999 call handler sacked after Cardiff mother's murder
A police call handler has been sacked after an inquiry into why officers took so long to respond to a woman's distress calls as she was being killed.
Joanna Michael, 25, dialled 999 twice during the attack by ex-boyfriend Cyron Williams in Cardiff in August 2009, but when officers arrived she was dead.
The Independent Police Complaints Commission (IPCC) said South Wales Police and Gwent Police had failed her.
Gwent Police said the employee had been dismissed for gross misconduct.
The IPCC investigated after it emerged the mother-of-two had made two potentially life-saving 999 calls in the early hours of 5 August last year but police took 22 minutes to respond and did not arrive until after she had been fatally stabbed.
Two police call handlers, one at Gwent Police and one at South Wales Police, faced disciplinary action following the inquiry.
A Gwent Police spokeswoman said: "Following a disciplinary hearing on 15 October a Gwent Police call handler was dismissed from her employment with immediate effect on the grounds of gross misconduct.

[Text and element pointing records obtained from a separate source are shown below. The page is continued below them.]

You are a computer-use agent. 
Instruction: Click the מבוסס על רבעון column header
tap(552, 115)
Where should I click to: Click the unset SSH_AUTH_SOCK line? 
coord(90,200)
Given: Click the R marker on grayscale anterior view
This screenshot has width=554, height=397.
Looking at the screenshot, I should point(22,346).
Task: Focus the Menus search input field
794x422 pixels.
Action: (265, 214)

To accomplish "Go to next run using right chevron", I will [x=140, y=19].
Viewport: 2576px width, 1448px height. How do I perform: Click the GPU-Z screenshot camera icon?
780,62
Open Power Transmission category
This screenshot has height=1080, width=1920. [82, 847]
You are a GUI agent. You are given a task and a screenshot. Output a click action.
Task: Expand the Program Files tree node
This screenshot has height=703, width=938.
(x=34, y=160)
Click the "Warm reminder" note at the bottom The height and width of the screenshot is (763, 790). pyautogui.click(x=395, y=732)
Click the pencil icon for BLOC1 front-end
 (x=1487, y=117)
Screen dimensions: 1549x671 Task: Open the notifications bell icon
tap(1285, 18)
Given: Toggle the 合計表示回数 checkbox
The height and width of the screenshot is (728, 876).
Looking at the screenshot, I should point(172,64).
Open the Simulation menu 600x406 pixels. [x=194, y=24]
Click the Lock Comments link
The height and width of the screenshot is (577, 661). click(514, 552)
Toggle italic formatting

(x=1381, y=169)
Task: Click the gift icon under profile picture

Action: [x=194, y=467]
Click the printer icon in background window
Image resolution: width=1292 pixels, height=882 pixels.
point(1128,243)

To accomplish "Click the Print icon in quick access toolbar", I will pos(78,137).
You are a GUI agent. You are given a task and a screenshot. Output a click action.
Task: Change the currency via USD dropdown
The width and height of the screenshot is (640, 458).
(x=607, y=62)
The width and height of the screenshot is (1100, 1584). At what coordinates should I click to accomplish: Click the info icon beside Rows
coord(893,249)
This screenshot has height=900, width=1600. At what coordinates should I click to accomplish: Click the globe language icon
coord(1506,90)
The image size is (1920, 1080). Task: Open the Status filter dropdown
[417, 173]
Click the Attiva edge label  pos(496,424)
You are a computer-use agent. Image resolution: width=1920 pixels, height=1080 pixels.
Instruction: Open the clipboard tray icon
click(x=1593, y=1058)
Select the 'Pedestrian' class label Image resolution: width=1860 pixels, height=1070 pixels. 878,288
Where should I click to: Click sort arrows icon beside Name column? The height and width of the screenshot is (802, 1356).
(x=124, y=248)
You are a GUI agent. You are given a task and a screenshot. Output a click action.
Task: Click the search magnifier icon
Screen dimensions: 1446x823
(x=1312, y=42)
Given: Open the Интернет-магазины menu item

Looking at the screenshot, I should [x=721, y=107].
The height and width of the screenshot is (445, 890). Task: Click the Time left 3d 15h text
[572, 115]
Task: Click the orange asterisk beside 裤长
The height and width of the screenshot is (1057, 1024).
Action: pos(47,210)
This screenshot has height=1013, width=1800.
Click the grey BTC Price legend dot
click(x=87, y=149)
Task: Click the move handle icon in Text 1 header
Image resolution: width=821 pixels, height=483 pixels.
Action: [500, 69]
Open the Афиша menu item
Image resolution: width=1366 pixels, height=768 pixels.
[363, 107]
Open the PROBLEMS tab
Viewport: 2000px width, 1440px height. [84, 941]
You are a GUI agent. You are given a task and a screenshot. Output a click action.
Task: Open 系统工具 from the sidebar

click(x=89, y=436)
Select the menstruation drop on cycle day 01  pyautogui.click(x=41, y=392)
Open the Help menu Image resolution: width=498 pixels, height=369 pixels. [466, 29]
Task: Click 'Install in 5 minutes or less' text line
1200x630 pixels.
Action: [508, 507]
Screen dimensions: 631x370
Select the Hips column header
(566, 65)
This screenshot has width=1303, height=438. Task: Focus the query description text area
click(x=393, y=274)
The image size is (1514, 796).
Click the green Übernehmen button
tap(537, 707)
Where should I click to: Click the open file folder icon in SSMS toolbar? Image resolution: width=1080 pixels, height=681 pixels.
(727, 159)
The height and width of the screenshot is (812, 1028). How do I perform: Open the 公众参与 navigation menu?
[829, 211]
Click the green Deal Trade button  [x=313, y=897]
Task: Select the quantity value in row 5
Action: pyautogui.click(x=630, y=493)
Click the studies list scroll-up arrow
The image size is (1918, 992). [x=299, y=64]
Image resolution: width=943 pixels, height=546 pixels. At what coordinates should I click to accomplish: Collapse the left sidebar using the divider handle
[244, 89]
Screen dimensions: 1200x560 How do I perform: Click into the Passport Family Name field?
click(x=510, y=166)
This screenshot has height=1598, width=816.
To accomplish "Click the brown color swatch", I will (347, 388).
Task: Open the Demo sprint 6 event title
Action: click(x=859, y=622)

"The individual has the right to appeal this decision, therefore it would be inappropriate to make further comments at this stage.
"The family of Joanna Michael has been informed of this decision and our thoughts remain with them at this time."
South Wales Police said a male call handler had been dealt with via the disciplinary process but was still working for them.
A spokeswoman said: "Every day, South Wales Police responds to around 1,500 incidents and our control room staff are required to continually apply their judgement and response guidelines to many complex and often confusing scenarios.
"We would like to reassure the public that several key changes have been made to the way we handle emergency calls since the conclusion of this tragic case and the report by the IPCC.
"The force has produced an action plan which directly addresses how we can prevent such an incident from happening again.
"This includes putting rigorous processes in place to iron out issues with misrouted emergency calls, carrying out work to improve communication and administrative processes and have provided further training for all our control room staff."
In its report the IPCC concluded that Ms Michael "was failed by Gwent Police, South Wales Police and the 999 system itself".
She died when Williams broke into her home and found her with another man.
She suffered 72 separate wounds in the knife attack.
Williams was jailed for life, with a recommendation that he serve 20 years, after admitting murder at Cardiff Crown Court in March.
The IPCC report found Ms Michael's panicked mobile phone calls, and those of anxious neighbours, were unaccountably misdirected to Gwent Police by a phone mast.
Then critical minutes were lost as the details were passed to South Wales Police.
The problem was compounded by the fact the first call handler did not take full details.
It was only when a terrified Ms Michael phoned a second time, and her call was again misrouted to Gwent Police, that officers were sent to her home.
Following the report's publication in July, the two forces issued a statement, saying the service given to Ms Michael did not reflect what the public should expect.